You can do the same thing with a mechanical bull, but it won’t end well.
Jules Smith
2nd Nov, 2016 22:11
I loved hugging that bear, Larry. It was gigantic. I thought it would make a lovely, soothing, comforting bed. I wish people would start thinking like what I do!
I owned the mechanical bull. Stayed on longest!
the late phoenix
2nd Nov, 2016 23:11
https://www.youtube.com/watch?v=1mPykzguicc
*bear hug*
*)
Jules Smith
3rd Nov, 2016 03:11
Haha! The lunch spanker! Mind you, bacon in mac and cheese….mmmmmmmm. Bear hug *)
LSP
3rd Nov, 2016 02:11
What a neat post! I especially liked the silver building. They exist in Dallas, too, and come into their own at sunset, but what happens when they focus the Sun onto people, in the afternoon?!? Vaporize. It’s an issue; and be careful showing mercy on the streets, please. Not England…
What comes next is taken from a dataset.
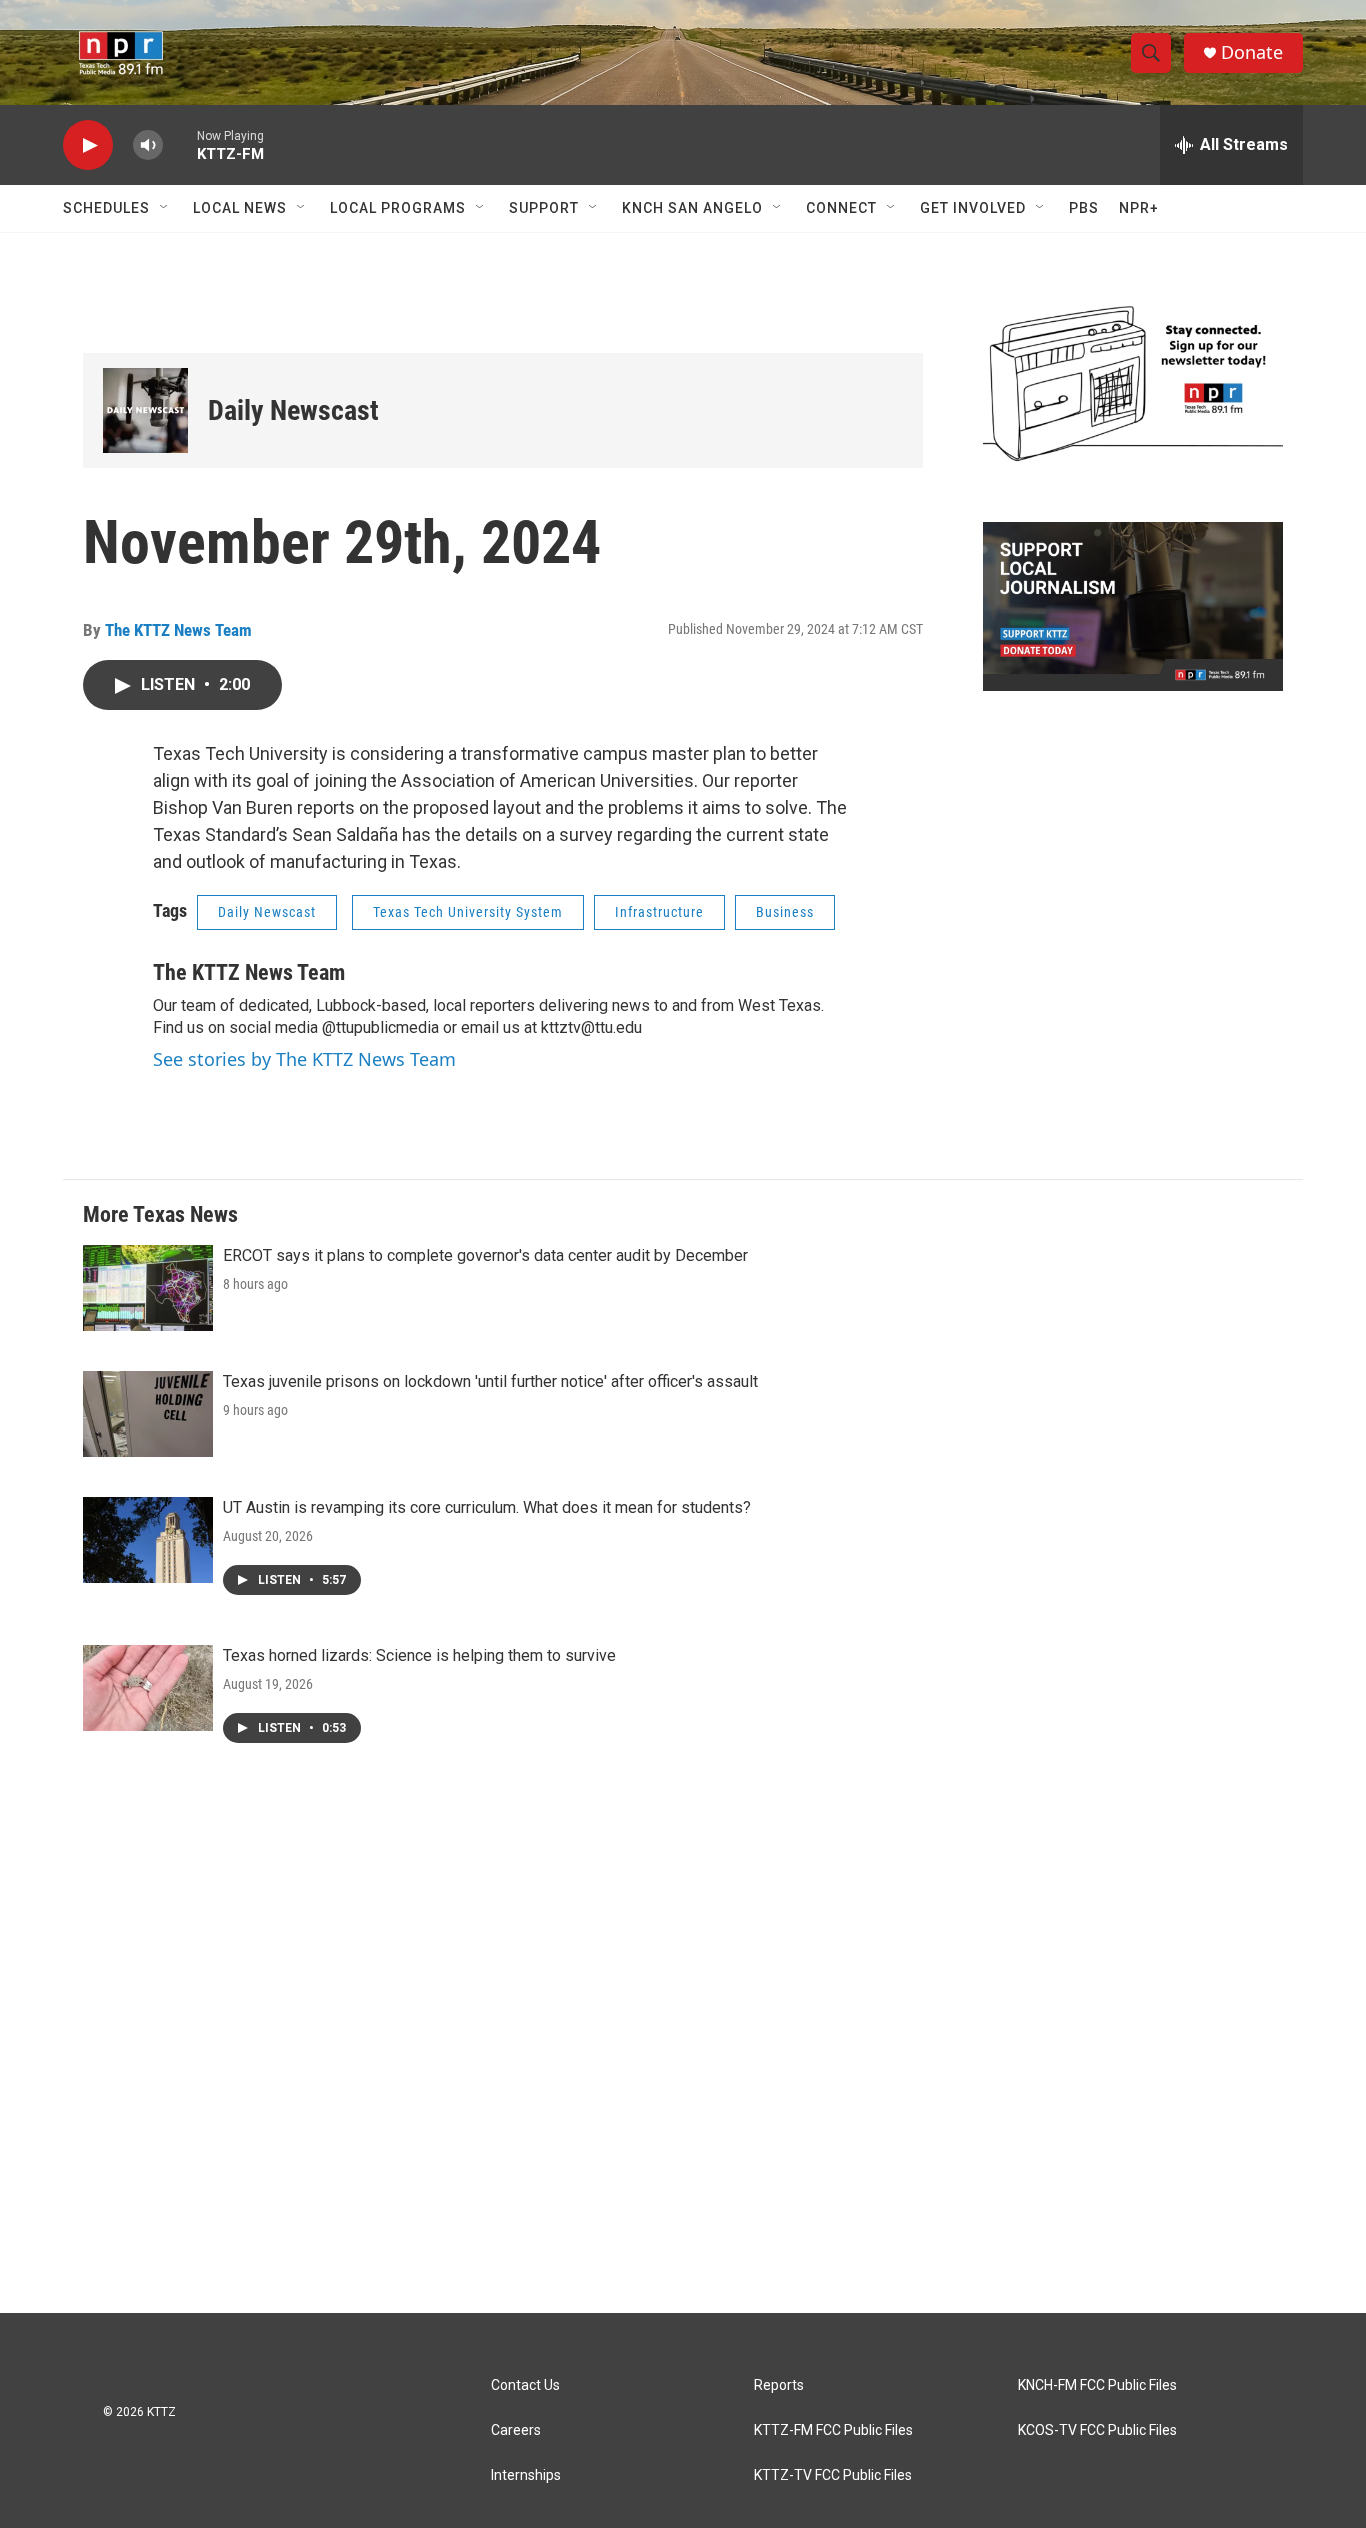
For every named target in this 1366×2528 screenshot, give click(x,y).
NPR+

What a neat shiny Rig! Must upgrade…
Jules Smith
3rd Nov, 2016 03:11
I like the silver building too, LSP. It’s the Williams tower near the waterfall. Trippy! Yes, true dat. One can be scorched, violently in this city.
Yes, I’ve been warned not to be so forgiving on the streets. Not that I did any bloody good! Tipped him over the edge more like. Meh…
Rig is OTT. Keep it simple. Yours is fab.
Break Red
4th Nov, 2016 16:11
Very funny post, Jules. You have an extremely witty outlook on life and that’s commendable.
I’ll be sure to be on the lookout for tied up villains in ribbons and shreds.